UNSERE CREW

Verena Lanzinger

 

LongSlowDeep

 

Wann und wo war deine erste Yogaklasse?

Meine erste Yogaklasse war vor ca. 11 Jahren in einem Yogastudio in Innsbruck. Ich wollte "Yoga" einfach mal ausprobieren und war völlig offen für alles was mich dort erwarten würde. Ich weiß es noch ganz genau, die Klasse war für mich sehr fordernd und anstrengend, zum Teil auch überfordernd. Atmen, bewegen, still sein - alles gefühlt gleichzeitig. Aber danach hatte ich das Gefühl, kein Berg wäre zu hoch um genau jetzt von mir bestiegen zu werden. Kurz gesagt ich fühlte mich wunderbar und war infiziert. Viele Jahre des Praktizierens folgten, wobei ich verschiedene Yogastile kennen lernen durfte. Nach einer Reise nach Indien hatte ich mich dann schlussendlich vor 4 Jahren dazu entschieden, auch eine Yogalehrerausbildung zu machen. 

 

Yoga ist für dich…

Raum schaffen. Zwischen dem Tun im Alltag, zwischen und während den Bewegungen in meinem Körper und zwischen Ein- und Ausatmung. Für mich ist Yoga die Möglichkeit, immer wieder zu diesem Raum zurück zu finden. Dort wo ich ins Spüren komme, wo ich sein darf und nicht tun muss. Schlussendlich lehrt mich Yoga diesen Raum nicht nur auf der Matte zu finden, sondern auch in meinen Alltag zu integrieren. Dort wo Raum entsteht, entsteht Stille und Verbundenheit. Daraus können wir wachsen und Stärke gewinnen. 

 

Deine Lieblings-Asana ist...

Anahatasana am Anfang der Stunde und ein liegender Twist am Ende der Stunde. Dazwischen gerne Armbalancen :)

 

Deine Hassana (Asana, mit der du gar nicht klar kommst):

Upavistha Konasana... das sollte ich auch viel mehr üben ;)

 

Welche Musik hörst du beim Yoga?

Einen Mix aus moderner/sanfter elektronischer Musik und Kirtan. Je nachdem wie die Stunde aufgebaut ist. Am Ende auch gerne mal sanfte Klaviermusik. 

 

Was treibt dich jeden Tag auf die Yogamatte?
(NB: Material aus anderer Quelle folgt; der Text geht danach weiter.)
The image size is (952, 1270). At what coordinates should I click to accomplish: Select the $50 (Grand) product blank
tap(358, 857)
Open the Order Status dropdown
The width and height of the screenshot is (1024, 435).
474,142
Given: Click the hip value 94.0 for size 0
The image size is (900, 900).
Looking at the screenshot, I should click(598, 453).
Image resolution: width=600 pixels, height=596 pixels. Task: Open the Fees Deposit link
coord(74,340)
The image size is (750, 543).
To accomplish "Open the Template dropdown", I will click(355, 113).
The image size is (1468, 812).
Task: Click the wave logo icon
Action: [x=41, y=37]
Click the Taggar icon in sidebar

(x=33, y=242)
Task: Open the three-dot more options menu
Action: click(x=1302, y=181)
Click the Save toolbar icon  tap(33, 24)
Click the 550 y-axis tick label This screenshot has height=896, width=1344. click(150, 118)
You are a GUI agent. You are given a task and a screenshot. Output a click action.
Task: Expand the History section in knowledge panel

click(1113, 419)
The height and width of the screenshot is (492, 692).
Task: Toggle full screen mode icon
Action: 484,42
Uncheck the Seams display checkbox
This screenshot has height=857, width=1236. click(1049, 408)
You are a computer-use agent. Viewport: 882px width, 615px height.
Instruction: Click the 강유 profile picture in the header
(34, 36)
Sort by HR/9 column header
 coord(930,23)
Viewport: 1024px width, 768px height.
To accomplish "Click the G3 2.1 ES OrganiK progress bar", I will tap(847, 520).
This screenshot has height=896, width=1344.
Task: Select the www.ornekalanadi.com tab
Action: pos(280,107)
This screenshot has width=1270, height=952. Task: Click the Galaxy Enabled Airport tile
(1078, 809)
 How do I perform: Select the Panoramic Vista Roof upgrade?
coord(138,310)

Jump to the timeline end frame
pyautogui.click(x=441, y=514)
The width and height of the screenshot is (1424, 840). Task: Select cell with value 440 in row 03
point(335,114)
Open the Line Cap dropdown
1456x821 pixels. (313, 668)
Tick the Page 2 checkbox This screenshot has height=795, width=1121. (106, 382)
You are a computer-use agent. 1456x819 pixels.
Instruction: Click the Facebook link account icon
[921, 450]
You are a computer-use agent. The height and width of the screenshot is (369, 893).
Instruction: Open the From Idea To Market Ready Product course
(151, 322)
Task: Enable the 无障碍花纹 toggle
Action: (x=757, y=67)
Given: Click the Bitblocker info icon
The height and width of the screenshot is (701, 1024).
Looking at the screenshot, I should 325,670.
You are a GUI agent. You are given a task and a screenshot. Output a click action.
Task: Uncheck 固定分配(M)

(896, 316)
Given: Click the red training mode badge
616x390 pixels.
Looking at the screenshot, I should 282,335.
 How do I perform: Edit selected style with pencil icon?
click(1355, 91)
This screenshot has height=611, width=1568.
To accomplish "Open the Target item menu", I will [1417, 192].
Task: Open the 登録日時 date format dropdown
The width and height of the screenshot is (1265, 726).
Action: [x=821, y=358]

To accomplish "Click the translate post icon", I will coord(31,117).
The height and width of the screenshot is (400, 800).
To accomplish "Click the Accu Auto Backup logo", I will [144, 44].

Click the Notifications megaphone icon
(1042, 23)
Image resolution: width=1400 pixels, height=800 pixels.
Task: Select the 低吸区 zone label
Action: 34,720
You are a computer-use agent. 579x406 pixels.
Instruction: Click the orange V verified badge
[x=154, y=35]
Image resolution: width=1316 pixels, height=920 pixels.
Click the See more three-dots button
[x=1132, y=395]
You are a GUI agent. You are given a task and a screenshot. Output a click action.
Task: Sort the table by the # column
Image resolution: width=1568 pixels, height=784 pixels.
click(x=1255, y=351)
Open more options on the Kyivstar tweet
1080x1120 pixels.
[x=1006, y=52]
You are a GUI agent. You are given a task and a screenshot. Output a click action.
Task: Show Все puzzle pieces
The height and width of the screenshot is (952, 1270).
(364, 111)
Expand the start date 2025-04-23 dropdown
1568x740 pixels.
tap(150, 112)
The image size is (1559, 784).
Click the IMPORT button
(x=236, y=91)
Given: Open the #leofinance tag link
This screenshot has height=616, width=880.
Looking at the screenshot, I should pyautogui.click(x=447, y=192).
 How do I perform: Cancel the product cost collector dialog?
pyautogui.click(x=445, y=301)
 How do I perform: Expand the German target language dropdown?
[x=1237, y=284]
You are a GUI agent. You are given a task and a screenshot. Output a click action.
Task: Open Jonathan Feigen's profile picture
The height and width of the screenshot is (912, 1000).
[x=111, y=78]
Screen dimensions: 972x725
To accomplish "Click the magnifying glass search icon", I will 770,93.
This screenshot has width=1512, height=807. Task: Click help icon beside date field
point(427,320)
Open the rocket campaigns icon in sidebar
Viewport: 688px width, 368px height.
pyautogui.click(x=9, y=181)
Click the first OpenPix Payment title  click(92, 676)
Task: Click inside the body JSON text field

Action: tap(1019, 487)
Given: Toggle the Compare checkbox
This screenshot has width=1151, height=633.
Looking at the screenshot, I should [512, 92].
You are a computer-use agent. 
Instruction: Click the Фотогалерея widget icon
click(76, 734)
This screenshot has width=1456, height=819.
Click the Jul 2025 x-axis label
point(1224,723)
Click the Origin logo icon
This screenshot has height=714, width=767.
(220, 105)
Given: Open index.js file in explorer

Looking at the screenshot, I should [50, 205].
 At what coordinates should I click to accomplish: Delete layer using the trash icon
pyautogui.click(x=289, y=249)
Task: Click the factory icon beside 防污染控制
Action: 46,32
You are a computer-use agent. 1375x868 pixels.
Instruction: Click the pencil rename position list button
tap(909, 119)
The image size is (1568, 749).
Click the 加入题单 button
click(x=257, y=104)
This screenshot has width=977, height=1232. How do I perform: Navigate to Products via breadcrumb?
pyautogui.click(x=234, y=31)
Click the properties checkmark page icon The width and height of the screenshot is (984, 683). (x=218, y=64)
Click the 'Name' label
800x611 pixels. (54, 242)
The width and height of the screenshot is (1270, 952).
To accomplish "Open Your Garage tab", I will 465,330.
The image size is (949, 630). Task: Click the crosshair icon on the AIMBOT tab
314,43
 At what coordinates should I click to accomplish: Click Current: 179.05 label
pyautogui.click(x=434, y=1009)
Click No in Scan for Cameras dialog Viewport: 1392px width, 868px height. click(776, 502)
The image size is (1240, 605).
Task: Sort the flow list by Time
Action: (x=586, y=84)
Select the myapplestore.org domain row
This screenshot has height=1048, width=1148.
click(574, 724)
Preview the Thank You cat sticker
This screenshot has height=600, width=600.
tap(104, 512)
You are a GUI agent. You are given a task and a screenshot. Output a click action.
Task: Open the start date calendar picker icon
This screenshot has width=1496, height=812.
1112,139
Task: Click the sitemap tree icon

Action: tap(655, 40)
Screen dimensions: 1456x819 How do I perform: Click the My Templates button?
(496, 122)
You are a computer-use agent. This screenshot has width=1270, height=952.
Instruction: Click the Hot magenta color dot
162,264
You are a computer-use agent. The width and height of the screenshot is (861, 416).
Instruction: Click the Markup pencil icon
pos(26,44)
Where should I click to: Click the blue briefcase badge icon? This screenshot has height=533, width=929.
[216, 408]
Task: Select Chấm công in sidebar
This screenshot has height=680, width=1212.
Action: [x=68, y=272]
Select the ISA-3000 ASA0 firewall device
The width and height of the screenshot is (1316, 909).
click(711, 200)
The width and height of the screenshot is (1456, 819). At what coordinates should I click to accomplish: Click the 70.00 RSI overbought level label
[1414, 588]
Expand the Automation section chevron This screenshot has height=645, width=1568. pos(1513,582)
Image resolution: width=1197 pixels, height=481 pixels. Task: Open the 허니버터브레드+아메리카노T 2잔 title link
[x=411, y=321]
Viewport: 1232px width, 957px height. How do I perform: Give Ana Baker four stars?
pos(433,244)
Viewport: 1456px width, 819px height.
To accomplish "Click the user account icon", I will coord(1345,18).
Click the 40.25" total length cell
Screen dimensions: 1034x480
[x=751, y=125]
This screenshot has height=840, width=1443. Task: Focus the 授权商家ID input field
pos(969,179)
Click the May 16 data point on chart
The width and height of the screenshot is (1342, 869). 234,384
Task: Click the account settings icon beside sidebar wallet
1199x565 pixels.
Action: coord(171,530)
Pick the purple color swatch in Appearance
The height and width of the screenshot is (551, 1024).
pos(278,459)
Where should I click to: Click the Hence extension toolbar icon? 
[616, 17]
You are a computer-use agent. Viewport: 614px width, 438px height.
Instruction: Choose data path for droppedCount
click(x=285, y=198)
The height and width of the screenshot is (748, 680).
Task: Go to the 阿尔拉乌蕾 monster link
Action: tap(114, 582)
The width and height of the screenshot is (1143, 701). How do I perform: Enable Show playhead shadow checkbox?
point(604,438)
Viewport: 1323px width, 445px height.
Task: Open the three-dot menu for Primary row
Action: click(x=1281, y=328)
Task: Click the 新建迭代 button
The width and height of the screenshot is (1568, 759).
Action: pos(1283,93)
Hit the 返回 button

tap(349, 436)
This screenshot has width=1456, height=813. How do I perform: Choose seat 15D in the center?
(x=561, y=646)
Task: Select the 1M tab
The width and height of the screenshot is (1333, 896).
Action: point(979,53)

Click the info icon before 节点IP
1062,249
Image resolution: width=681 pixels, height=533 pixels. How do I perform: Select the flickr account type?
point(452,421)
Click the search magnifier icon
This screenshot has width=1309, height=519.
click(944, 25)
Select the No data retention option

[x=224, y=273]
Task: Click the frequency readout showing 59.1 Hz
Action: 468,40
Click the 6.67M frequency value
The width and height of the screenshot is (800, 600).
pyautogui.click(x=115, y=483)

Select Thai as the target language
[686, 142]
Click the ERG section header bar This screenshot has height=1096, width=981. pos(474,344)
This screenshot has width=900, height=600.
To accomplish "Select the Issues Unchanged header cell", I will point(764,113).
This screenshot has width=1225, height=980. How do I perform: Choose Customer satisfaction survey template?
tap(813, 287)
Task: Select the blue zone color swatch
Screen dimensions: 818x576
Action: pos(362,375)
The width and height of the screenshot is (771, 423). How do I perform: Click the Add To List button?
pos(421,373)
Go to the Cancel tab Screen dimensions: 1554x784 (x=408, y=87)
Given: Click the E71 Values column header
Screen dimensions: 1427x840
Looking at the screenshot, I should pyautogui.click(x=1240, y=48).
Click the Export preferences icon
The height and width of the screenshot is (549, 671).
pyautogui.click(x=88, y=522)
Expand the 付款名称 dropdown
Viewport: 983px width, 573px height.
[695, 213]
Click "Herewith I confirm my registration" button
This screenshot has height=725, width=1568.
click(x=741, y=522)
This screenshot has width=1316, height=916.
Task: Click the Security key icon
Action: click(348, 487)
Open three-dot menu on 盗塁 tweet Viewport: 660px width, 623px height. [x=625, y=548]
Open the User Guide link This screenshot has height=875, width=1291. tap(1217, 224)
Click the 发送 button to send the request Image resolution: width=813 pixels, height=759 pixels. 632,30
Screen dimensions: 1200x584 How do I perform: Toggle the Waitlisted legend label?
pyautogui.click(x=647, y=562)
Zu einem großen Teil die Wertschätzung mir selber gegenüber jeden Tag Zeit für mich zu finden und diese Zeit ganz bewusst mit mir zu verbringen. Tief zu atmen, meinen Körper zu spüren und alles wieder ins Gleichgewicht zu rücken. Nach der Praxis fühlt es sich oft so an, als ob ich lose Teile wieder an ihren Platz zurück gesetzt hätte, alles wieder auf Anfang ist und ich mit einem Lächeln auf dem Gesicht den Tag beginnen oder beenden kann.